# START OF EXCERPT TO READ
The std_logic_vector type can be used for creating signal buses in VHDL. The std_logic is the most commonly used type in VHDL, and the std_logic_vector is the array version of it.

While the std_logic is great for modeling the value that can be carried by a single wire, it’s not very practical for implementing collections of wires going to or from components. The std_logic_vector is a composite type, which means that it’s a collection of subelements. Signals or variables of the std_logic_vector type can contain an arbitrary number of std_logic elements.

This blog post is part of the Basic VHDL Tutorials series.

The syntax for declaring std_logic_vector signals is:

signal <name> : std_logic_vector(<lsb> to <msb>) := <initial_value>;

or

signal <name> : std_logic_vector(<msb> downto <lsb>) := <initial_value>;

where <name> is an arbitrary name for the signal and <initial_value> is an optional initial value. The <lsb> is the index of the least significant bit, and <msb> is the index of the most significant bit.

The to or downto specifies the direction of the range of the bus, basically its endianness. Although both work equally well, it’s most common for VHDL designers to declare vectors using downto. Therefore, I recommend that you always use downto when you declare bit vectors to avoid confusion.
# END OF EXCERPT TO READ
# START OF STORED DATA
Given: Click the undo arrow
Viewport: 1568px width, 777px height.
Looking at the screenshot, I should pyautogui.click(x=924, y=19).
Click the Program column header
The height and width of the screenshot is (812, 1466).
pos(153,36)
# END OF STORED DATA
### SHORT EXERCISE
From the std_logic_vector text above, pull out the passage word for word, starting with "This blog post" and going on through "most significant bit.".

### SOLVED PROBLEM
This blog post is part of the Basic VHDL Tutorials series.

The syntax for declaring std_logic_vector signals is:

signal <name> : std_logic_vector(<lsb> to <msb>) := <initial_value>;

or

signal <name> : std_logic_vector(<msb> downto <lsb>) := <initial_value>;

where <name> is an arbitrary name for the signal and <initial_value> is an optional initial value. The <lsb> is the index of the least significant bit, and <msb> is the index of the most significant bit.